Светлый фон

Ее глаза сузились.

– И я… я хотел просить у тебя прощения. – Его чуть не задушили собственные слова.

– Украшениями?

В том, как она подложила ладонь под головку ребенка, как опустила его на колени, чтобы баюкать, сказывались нежность и настоящая материнская любовь. Однако на ее лице отражались гнев и презрение.

– Я сказала тебе однажды, что я делаю это для Ли Мей. Не для тебя. – Ее взгляд скользнул мимо Рахарио. – Я очень давно поняла, что ты никогда не полюбишь меня. Давно с этим примирилась. Как и с тем, что у тебя есть другие женщины. Несмотря на это, я всегда пыталась быть хорошей женой. Я никогда не жаловалась тебе, никогда не вызывала на ссору. Ты отвечал мне на это лишь жестокостью или равнодушием.

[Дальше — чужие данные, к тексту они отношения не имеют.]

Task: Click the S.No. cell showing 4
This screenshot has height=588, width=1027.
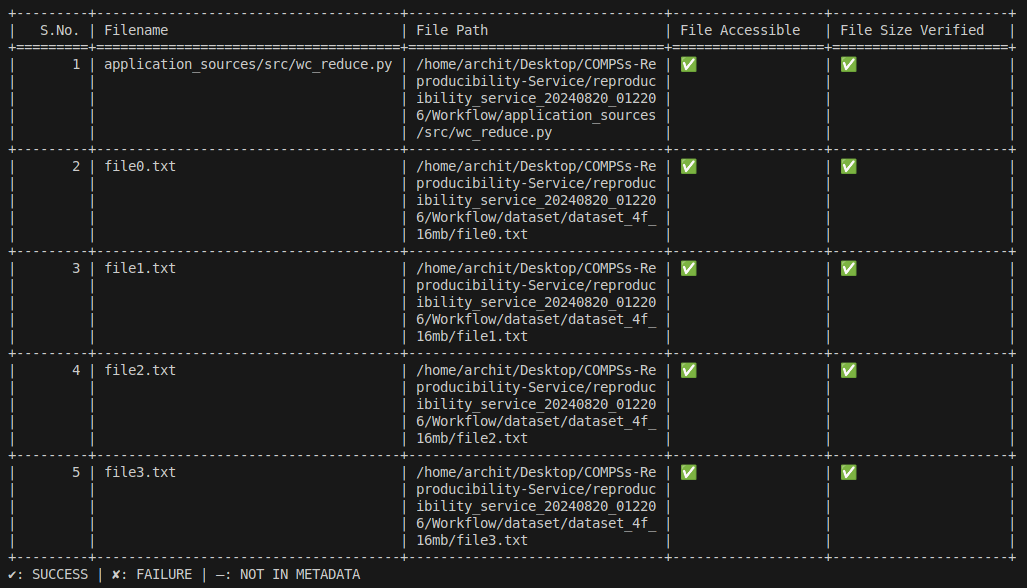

Как будто…

Что-то вроде всхлипа вырвалось у нее, и она пару раз сглотнула, прежде чем снова овладеть собой.

– Для тебя было как будто сущим наказанием быть женатым на мне. – Она вскинула подбородок и пристально на него посмотрела. – Есть вещи, которые нельзя простить. Не знаю, смогу ли я когда-нибудь. Но если ты хочешь мне что-то возместить, лучше сделай это с детьми. Они тоскуют по отцу, который был бы для них чем-то бо́льшим, чем просто мужчина, зачавший их в грубом, бесчувственном соитии.

Лилавати повернулась к нему спиной и поцеловала Ли Мей в головку.

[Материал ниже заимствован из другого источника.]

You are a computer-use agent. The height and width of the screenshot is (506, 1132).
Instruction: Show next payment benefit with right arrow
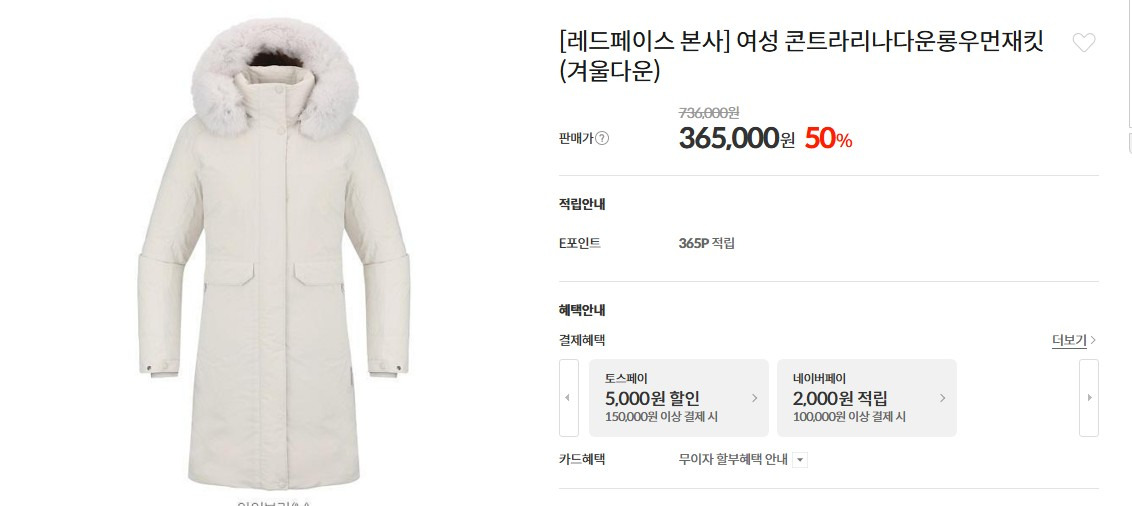1089,398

– Если ты и правда хотел бы этого… Дети тут рядом.

 

Как только он вошел в комнату, голоса детей оборвались.

Они замерли посреди движения, кубик для строительства еще зажат в поднятой руке, ложка, которой кормили куклу, застыла на полпути ко рту. Округлив глаза, они молча таращились на него. Почти испуганно.

Когда они успели вырасти? Феена с косой толщиной в руку и с тонкими изящными конечностями, умопомрачительно красивая: большие карие глаза и мягкие черты; должно быть, она уже почти в том возрасте, в каком Мей Ю тогда сняли с корабля. Из Харшада получился жилистый подросток, с открытыми, живыми чертами. Маленький оранг-лаут, весь насквозь, для которого наверняка главной радостью было бы выходить в море на парусной лодке и рыбачить.

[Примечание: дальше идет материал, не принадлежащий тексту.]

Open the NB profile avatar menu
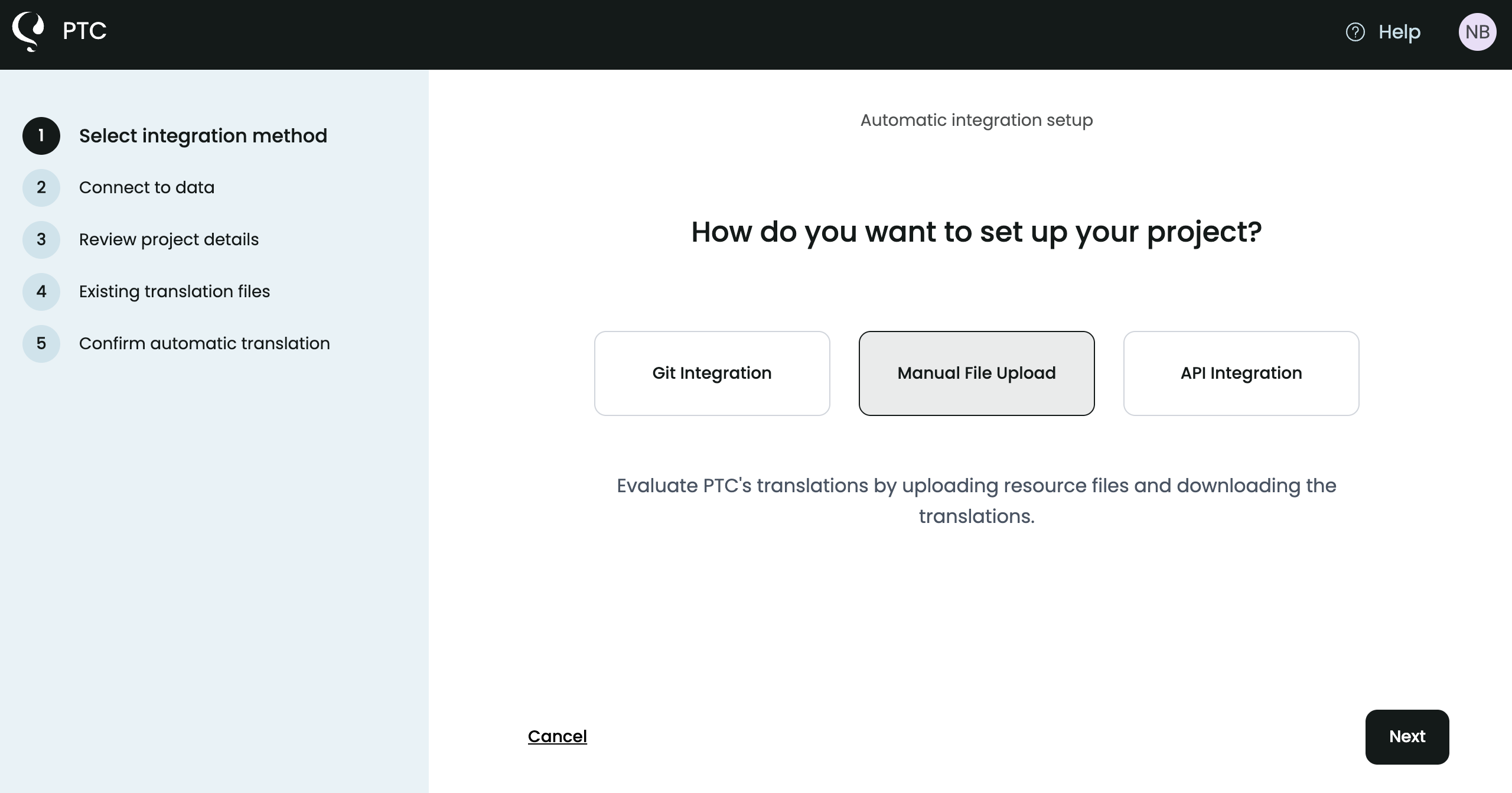This screenshot has height=793, width=1512. click(x=1478, y=31)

Рахарио ни разу не подумал, чтобы взять его с собой. И чтобы послать детей в школу, научить их хотя бы читать и считать, а обо всем остальном заботилась Лилавати. Об этих детях, которые в такой же степени были его плоть и кровь, как и Ли Мей, но Ли Мей он брал из колыбели, когда она плакала, баюкал ее на руках и тихо говорил с ней, пока она не успокаивалась. Случалось, он ночь напролет носил ее по дому, пока она не накричится до изнеможения.

Стыд высосал все силы из его костей, вина и раскаяние повергли его ниц, и он зарылся головой в ладони. В ушах шумело и пульсировало, шепот детей он слышал будто издалека.